Darren Bennett from “Strictly Come Dancing,” award-winning Ivana Ostrowski and Ian Banham, a choreographer working with the BBC, will coach the Lebanese instructors, as the country has few dancers professionally versed in every form of ballroom dance from samba to the waltz.
“In England or in France professional dancers make their living from dancing, but that’s not the case here in Lebanon. They might do something else as a job and dance on the side, so the dance teachers are here to back them up,” Mallet said.
The crew will tape the pilot – the only pre-shot episode – this weekend, featuring introductions to the show, its celebrity cast and its lineup of dance instructors.
The first elimination round will take place Dec. 21, when the dancers perform for a panel of judges tasked with cutting one celebrity-dancer team each week.

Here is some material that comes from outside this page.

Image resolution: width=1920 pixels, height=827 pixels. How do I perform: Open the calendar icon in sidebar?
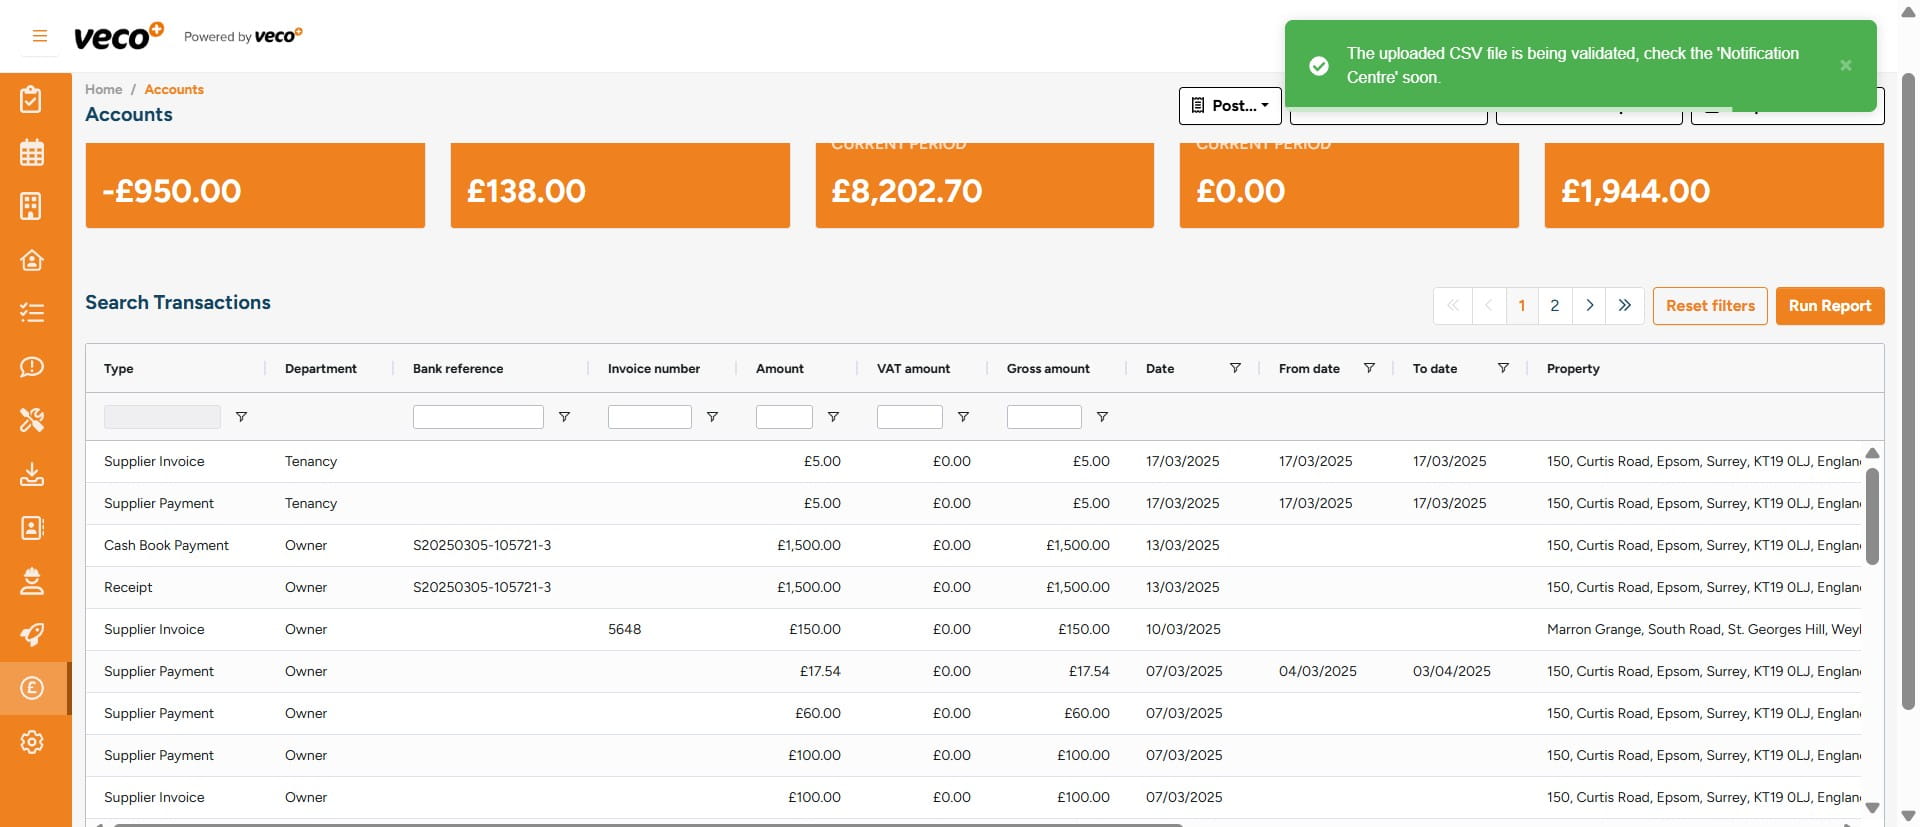pos(32,153)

The best part of working with this particular group of celebrities: the unusually large number of attractive men.
“It’s rare on Lebanese TV to have so many handsome men on one show,” Mallet said, with a laugh.
Mallet predicted there will be more reasons than cute guys to keep audiences following the series.
“There will be great music,” Mallet said. “And the costumes are just breath-taking. I’ll never get to wear them, but I keep going back into the closet to look at them again.”